Columnist Paul Krugman and other commentators were apparently duped Wednesday after Politico ran a satire piece that included what -- if true -- would have been an inflammatory comment by Republican running mate Paul Ryan.
Politico took its inspiration from a quote, attributed to a GOP operative, that actually ran in The New York Times. The operative reportedly said that if Ryan ever runs for national office again, “he’ll probably have to wash the stench of Romney off of him.”
The Politico piece then blended that into satire – fantasy for some – with reporter Roger Simon writing that Ryan had taken to calling his running mate “Stench.” In fact, Ryan was so embarrassed to be part of Mitt Romney’s “floundering” campaign, Simon wrote, that he was openly sneering at the man on top of his ticket.
“If Stench calls, take a message,” Ryan supposedly had been telling aides. “Tell Stench I’m having finger sandwiches with Peggy Noonan and will text him later,” Simon quoted Ryan as saying.

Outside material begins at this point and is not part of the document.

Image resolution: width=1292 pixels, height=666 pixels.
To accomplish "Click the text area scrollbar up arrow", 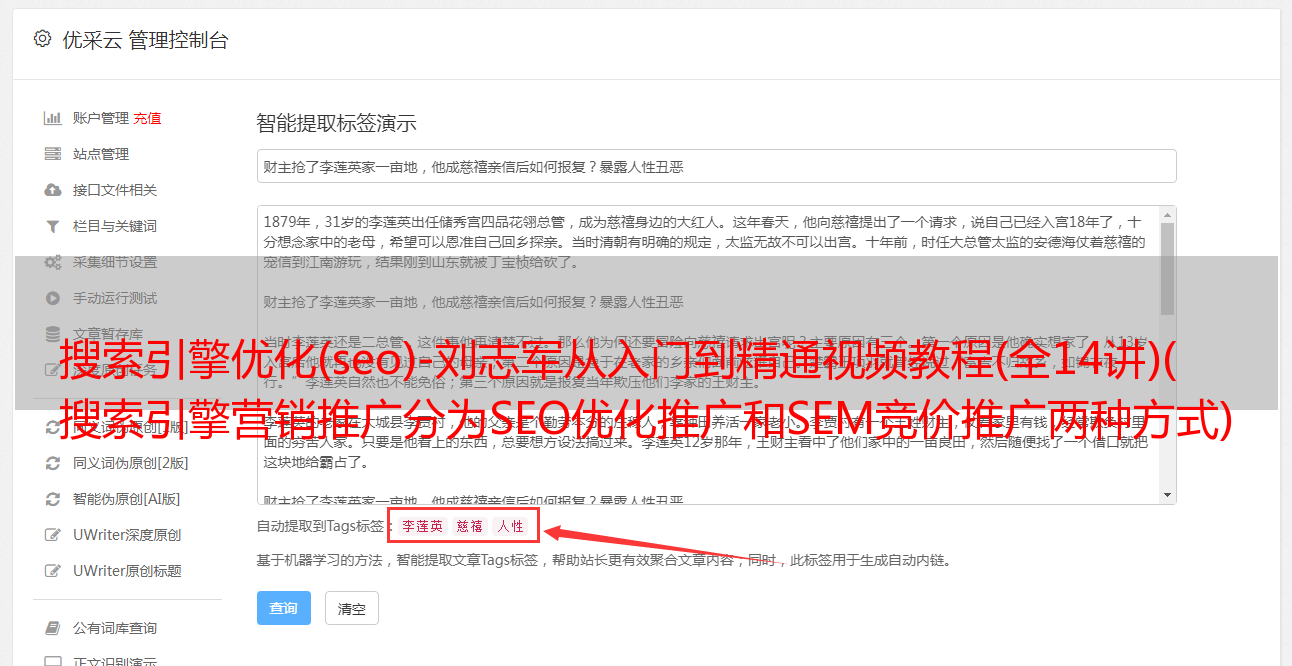I will pos(1167,215).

Krugman, a blogger for MSNBC’s Rachel Maddow and a host of other liberal pundits fell for Simon's satire -- apparently finding the quote too good to not be true.
“Can I say that even though I’m not exactly a fan of Mitt Romney’s, this is just bad behavior?” wrote Krugman on his Times blog “The Conscience of a Liberal.” “You’re supposed to wait until it’s actually over before you do this kind of thing.”
Liberal talk radio host Taylor Marsh was giddy.
“Ryan is trying to save himself so he can live to run another day,” she wrote on her website. “Roger Simon’s piece has spread like wildfire and is causing a gigantic ripple.”
Hours later, word got around that Simon had made it all up. Even the part about how Romney had taken to calling Ryan “Gilligan.” Some of the folks who got fooled groused about it being too subtle or not particularly funny.
"OK, the word is that this was really clumsy satire," Krugman wrote in a late entry to his blog.
Simon did include a note at the end of the column that explained his point -- even as he put himself in a league with some slightly better satirists:
[Author’s note: Jonathan Swift did not really want Irish people to sell their children for food in 1729; George Orwell did not really want the clocks to strike thirteen in 1984; Paul Ryan, I am sure, calls Mitt Romney something more dignified than “Stench” and Microsoft did not invent PowerPoint as a means to euthanize cattle. At least I am pretty sure Microsoft didn’t.]